Bei der "Night of Jazz Guitars" beim Jazz-Zirkel-Weiden liefern sich vier Virtuosen einen ...
Geballte Gitarren-Power

Jazzgitarre in Reinkultur: Ulf Wakenius, Andreas Dombert, Paulo Morello und Michael Sagmeister sorgten beim Jazz-Zirkel für ein außergewöhnliches Klangerlebnis in intimem Kreis. Bild: Reitz
Zwei Bayern, ein Hesse und ein Schwede - vier Gitarristen der ersten Liga sind für fünf Tage gemeinsam auf der Bühne, ein Ereignis das ansonsten in erster Linie den großen Festivals vorbehalten ist. Im voll besetzen Bistrot Paris sind die vier Gitarristen hautnah zu erleben, eine Erfahrung die man nur in den kleinen Jazz-Clubs machen kann.

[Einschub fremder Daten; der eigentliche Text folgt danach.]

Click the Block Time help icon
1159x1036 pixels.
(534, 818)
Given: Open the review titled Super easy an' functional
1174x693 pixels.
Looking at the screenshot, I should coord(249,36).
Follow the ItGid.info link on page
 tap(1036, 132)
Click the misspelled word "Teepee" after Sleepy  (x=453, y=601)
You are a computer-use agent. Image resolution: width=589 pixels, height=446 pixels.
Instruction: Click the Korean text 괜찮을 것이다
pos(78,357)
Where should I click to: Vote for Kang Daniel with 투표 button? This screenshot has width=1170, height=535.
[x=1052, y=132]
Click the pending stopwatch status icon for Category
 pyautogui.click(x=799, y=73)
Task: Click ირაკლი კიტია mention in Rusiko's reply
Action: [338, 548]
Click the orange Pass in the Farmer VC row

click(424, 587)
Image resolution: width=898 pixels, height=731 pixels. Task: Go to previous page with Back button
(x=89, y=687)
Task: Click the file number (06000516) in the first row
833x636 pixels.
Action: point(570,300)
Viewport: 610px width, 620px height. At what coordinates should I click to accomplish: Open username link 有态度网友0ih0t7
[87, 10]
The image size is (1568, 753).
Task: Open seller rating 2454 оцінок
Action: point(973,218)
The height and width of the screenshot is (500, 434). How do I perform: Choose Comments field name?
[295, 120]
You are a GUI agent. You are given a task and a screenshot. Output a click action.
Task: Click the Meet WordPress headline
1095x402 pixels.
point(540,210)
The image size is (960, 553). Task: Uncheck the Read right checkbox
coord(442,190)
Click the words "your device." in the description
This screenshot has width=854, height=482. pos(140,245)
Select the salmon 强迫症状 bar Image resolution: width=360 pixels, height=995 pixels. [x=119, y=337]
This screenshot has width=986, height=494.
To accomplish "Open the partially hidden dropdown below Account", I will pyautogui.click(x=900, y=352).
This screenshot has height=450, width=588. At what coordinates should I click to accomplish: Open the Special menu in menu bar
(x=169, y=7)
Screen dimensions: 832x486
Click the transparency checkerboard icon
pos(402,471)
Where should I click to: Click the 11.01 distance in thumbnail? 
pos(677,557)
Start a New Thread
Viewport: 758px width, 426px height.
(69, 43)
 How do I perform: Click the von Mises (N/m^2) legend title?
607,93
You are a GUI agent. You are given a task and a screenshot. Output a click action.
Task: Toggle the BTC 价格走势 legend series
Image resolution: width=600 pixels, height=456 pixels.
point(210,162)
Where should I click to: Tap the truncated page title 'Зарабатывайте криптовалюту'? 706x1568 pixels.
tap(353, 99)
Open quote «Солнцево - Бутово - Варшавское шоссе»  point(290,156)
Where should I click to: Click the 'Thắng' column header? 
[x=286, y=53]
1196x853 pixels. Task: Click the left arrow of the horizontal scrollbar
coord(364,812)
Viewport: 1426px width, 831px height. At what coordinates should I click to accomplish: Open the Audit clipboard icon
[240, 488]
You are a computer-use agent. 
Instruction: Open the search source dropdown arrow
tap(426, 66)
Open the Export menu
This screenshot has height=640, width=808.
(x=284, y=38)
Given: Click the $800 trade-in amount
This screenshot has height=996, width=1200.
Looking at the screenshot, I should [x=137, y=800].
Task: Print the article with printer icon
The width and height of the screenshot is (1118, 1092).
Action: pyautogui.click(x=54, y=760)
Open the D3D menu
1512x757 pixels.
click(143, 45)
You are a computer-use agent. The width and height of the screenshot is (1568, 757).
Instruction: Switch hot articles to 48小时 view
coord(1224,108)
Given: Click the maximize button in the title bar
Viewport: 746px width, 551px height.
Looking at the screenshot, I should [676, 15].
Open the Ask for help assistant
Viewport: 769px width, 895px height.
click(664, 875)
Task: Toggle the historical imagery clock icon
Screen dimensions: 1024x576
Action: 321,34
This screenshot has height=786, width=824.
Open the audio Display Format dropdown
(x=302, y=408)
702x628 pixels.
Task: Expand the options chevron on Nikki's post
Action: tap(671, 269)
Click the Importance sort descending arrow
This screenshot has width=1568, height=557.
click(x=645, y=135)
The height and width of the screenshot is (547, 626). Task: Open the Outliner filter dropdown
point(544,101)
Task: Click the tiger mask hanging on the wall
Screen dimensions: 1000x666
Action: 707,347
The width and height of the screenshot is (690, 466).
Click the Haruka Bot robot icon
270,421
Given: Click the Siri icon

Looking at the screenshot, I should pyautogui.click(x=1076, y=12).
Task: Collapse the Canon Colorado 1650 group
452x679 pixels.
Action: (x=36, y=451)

Spektakulär ist die Besetzung mit vier Gitarren pur. In den 80er Jahren gab es eine Gruppe, die unter dem Etikett "Great Guitars" Furore machte. Charlie Byrd, Barney Kessel und Herb Ellis wollten aber nicht auf eine herkömmliche Rhythmusgruppe mit Bass und Schlagzeug verzichten und hatten vor allem die altbekannten Swing-Standards im Repertoire.

Szene-Gitarrist

Die beiden Initiatoren des Projekts "Night of Jazz Guitars", Andreas Dombert und Paulo Morello, setzen auf Gitarre pur und ließen schon vor vier Jahren bei der Jazz-Woche in Burghausen aufhorchen. Damals hatten sie als Gäste Larry Coryell, Philip Catherine und Helmut Kagerer eingeladen. Diesmal ist mit Ulf Wakenius einer der bekanntesten Gitarristen der Szene mit von der Partie. Er spielte elf Jahre im Quartett von Oscar Peterson, als dieser durch einen Schlaganfall seine linke Hand nicht mehr voll einsetzen konnte und gilt als äußerst virtuoser Solist und als einfühlsamer Begleiter. Michael Sagmeister ist ein Pionier der deutschen Jazzgitarre und prägte in den 80er Jahren mit Fusionklängen die Szene.

Mit vier Kompositionen von Wes Montgomery beginnt der Abend und irgendwie kommt niemand an diesem Pionier der modernen Jazzgitarre vorbei. Natürlich werden die Themen völlig neu arrangiert und in den Improvisationen kann jeder seine individuellen Stärken voll entfalten. Immer wieder fließen Zitate aus bekannten Ohrwürmern ein, darunter auch "Eleanor Rigby" von den Beatles.

Mit atemberaubenden Tempo überbieten sich die vier Gitarristen gegenseitig, ein "Sieger" im musikalischen Wettstreit ist jedoch nicht auszumachen. Natürlich spielen nicht immer alle vier Gitarristen gleichzeitig, es gibt wechselnde Duos, mal übernimmt einer die Bassfiguren oder Akkordbegleitung, mal setzt Wakenius seine Gitarre auch als Perkussionsinstrument ein. Eigenkompositionen von Morello und Dombert stehen ebenso auf dem Programm und hier wird mehr Gewicht auf Arrangement und Dynamik gelegt.

Überraschende Wende

"Georgia on my mind" zelebriert Wakenius im Alleingang. Er zerpflückt die Melodie und wartet immer wieder mit überraschenden Wendungen und Klangexperimenten auf - mal extrem leise und harmonisch, dann dissonant und mittendrin ist sogar Duke Ellingtons "Take the A-train" auszumachen. Michael Sagmeister demonstriert in einer Solonummer seine Vorlieben für spontanes, aus dem Augenblick heraus entstehendes Spiel. "Ich spiele Gitarre", lautet seine lapidare Ansage und er belegt das mit rasenden Eskapaden, die allerdings etwas belanglos und beliebig wirken.

Zu den Höhepunkten des Abends zählt zweifellos eine Bearbeitung von Freddie Hubbards "Little Sunflower", das man so wohl noch nie gehört hat. Rhythmisch ausgefeilt und voller spannender Wendungen fesselt es den Zuhörer vom ersten bis zum letzten Ton. Mario Bauzas "Mambo Inn" entführt in die sonnige Karibik und "St. Thomas" von Sonny Rollins baut Wakenius geschickt in sein Solo ein. Als Zugabe gibt es mit "Boplicity" eine Erinnerung an Miles Davis und Gil Evans, deren Klanggemälde eine ganze Ära prägten. Das Publikum ist von der Virtuosität und Spiellaune auf 24 Saiten sichtlich beeindruckt, die angenehme und inspirierende Atmosphäre im Bistrot Paris ist daran wohl nicht ganz unschuldig.